Saisie sur pourvoi de la locataire, la Cour de cassation censure cette décision en considérant que la privation de la possibilité de poursuivre, dans les locaux, une activité commerciale jusqu’au paiement de l’indemnité d’éviction (la référence à l’indemnité d’éviction n’est ici qu’une analogie puisqu’il ne s’agissait pas d’une procédure de cette nature) en méconnaissance du droit du locataire au maintien dans les lieux, occasionne à ce dernier un préjudice qu’il appartient au juge d’évaluer.
Si l’on poursuit le raisonnement par analogie, il faut rappeler que lorsqu’un preneur à bail commercial est en droit de prétendre au paiement d’une indemnité d’éviction à la suite d’un congé avec refus de renouvellement, il est fondé à se maintenir dans les lieux et donc à poursuivre l’exploitation de son fonds jusqu’à ce que cette indemnité lui soit réglée par le bailleur.
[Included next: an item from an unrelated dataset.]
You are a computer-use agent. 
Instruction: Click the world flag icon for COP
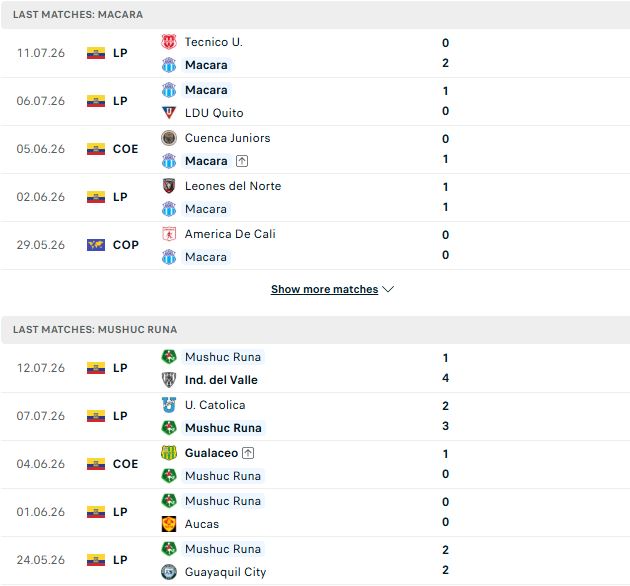coord(96,245)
Or, la Cour de cassation a déjà eu l’occasion de préciser que le preneur, qui n’a pu poursuivre son activité jusqu’à la date de paiement de cette indemnité en raison de manquements du bailleur à ses obligations, peut solliciter la réparation du préjudice qui en résulte, lequel est distinct de celui que vient compenser le paiement de l’indemnité d’éviction.
C’est exactement ce raisonnement qu’adopte la Cour de cassation dans son arrêt du 25 janvier 2023 en considérant que le preneur, dont l’expulsion a été poursuivie sur le fondement d’une décision ultérieurement infirmée, est fondé à solliciter :
→ l’indemnisation de son préjudice résultant de la perte de son fonds de commerce appréciée comme il est d’usage de procéder en matière d’évaluation d’indemnité d’éviction
→ mais également des dommages et intérêts au titre de la perte de chiffre d’affaires qui aurait pu être réalisé s’il avait été laissé en possession de son fonds
Cet arrêt illustre une nouvelle fois l’importance du risque que prend le bailleur en faisant le choix de procéder à une expulsion en vertu d’une décision non irrévocable, peu important qu’il s’agisse d’une ordonnance de référé même confirmée en appel, d’un jugement au fond exécutoire par provision mais frappé d’appel ou encore d’un arrêt d’appel pour lequel le délai de pourvoi ne serait pas expiré.
Au regard des conséquences susceptibles d’être encourues (dans l’arrêt commenté, la perte de chiffre d’affaires avait été chiffrée à 2.430.000 €), nous ne pouvons qu’inciter les propriétaires bailleurs à s’armer de patience et donc à ne pas poursuivre l’expulsion de leur preneur tant que la décision de justice fondant cette expulsion ne sera pas devenue définitive.